What is Live ARR?
ARR refers to the recurring annualized revenue generated by a business from its customers’ subscription payments excluding one-time payments, such as implementation, setup or professional fees. As such, ARR is the sum of the annual subscription revenue from all active subscribers, minus any discounts or refunds.
What is the difference between CARR and ARR?
ARR : Annualized recurring revenue from customers who have “gone live,” – after implementation and able to use the solution. In that case, ARR will be recognized based on a deal’s service start date.
CARR (Committed ARR): Annualized recurring revenue from customers who are waiting for implementation.
If the difference between the commitment date and the service start date is not insignificant (less than 3 months) and the company’s policy allows it, the ARR can be calculated based on the CARR (commitment date =booking date), in this case ARR will be equal to CARR.
CARR should always be equal to or greater than live ARR.
Why is it important to track ARR?
- It helps in forecasting future revenue.

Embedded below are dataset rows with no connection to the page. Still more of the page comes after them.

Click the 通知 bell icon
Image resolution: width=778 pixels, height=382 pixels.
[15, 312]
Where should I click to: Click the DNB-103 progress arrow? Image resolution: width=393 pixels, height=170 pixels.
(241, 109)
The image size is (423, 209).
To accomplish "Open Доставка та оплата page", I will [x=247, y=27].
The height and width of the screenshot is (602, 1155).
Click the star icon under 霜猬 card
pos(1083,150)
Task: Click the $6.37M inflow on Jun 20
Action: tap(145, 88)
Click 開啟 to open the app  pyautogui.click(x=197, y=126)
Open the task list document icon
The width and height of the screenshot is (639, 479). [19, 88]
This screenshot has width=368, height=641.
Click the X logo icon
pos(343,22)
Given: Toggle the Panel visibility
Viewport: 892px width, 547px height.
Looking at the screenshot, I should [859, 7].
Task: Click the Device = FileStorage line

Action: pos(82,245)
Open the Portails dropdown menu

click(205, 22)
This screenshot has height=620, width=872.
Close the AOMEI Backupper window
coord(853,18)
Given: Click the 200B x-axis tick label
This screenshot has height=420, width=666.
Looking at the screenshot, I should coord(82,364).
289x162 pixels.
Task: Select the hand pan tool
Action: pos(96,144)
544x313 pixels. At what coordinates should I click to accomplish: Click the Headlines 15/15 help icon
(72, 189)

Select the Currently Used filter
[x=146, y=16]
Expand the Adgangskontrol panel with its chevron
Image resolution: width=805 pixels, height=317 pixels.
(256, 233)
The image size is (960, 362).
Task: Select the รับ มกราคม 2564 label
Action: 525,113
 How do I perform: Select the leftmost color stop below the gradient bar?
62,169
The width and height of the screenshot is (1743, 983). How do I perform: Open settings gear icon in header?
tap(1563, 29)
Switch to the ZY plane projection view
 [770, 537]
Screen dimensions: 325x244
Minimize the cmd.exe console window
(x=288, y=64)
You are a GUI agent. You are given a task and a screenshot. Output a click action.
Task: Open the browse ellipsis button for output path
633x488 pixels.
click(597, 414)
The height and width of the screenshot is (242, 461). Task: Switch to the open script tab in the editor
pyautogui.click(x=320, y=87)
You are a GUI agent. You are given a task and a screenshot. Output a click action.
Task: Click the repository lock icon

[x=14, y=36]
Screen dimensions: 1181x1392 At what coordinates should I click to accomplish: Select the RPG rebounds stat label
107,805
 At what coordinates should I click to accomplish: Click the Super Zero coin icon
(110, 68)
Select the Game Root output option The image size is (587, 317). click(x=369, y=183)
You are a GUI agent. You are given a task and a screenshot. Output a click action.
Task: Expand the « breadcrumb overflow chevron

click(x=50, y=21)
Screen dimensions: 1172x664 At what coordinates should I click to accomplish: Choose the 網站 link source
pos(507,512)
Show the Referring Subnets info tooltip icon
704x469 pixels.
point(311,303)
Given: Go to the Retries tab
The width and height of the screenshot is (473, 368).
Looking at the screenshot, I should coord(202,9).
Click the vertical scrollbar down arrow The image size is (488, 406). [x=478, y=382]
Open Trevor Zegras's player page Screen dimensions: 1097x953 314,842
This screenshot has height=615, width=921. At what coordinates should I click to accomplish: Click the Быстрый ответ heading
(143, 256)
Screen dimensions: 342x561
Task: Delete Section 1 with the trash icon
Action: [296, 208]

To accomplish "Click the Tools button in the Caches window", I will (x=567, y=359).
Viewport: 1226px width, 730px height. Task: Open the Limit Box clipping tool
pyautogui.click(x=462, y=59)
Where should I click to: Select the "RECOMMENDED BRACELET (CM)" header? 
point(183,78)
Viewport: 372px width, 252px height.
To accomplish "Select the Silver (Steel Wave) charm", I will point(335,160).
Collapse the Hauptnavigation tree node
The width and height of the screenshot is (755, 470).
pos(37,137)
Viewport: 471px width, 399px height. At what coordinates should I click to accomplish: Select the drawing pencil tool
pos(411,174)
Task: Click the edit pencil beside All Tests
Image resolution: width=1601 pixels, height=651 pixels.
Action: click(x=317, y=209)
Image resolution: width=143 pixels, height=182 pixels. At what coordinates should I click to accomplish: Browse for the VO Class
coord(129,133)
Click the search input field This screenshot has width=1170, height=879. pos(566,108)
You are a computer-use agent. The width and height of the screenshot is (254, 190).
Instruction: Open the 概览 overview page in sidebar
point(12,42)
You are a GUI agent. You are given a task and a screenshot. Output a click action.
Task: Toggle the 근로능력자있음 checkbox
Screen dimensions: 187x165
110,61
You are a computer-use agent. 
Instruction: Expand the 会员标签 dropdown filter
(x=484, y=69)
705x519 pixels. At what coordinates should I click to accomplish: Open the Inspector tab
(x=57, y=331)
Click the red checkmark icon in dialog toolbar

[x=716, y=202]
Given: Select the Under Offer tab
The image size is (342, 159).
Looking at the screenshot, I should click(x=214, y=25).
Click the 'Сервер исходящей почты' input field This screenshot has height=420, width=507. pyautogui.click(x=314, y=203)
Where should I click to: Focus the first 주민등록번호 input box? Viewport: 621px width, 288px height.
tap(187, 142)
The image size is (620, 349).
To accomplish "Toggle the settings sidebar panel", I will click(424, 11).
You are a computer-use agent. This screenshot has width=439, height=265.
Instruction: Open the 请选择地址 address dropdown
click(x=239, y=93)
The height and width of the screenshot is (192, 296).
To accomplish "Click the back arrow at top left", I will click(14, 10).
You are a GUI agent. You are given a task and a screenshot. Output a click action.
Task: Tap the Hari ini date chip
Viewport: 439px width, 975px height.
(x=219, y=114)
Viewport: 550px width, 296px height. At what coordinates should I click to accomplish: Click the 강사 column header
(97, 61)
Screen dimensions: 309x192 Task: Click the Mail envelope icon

- It provides insight into the company’s financial health and stability, especially for high-growth startups that are burning cash.
- It provides investors and stakeholders with a crucial metric with which to assess the company’s growth and performance.
How Live ARR is Calculated?
- First you need to define the company’s ARR policy and it is just as important to stay consistent, unless-there is a substantial change in deals/ customers type.
- Then you can determine the total amount of revenue that your business expects to generate from its active recurring revenue streams over the next 12 months. This can include revenue from subscription-based services, annual contracts, and other recurring sources of income.
- Take care to ensure that only active and recurring subscriptions are included.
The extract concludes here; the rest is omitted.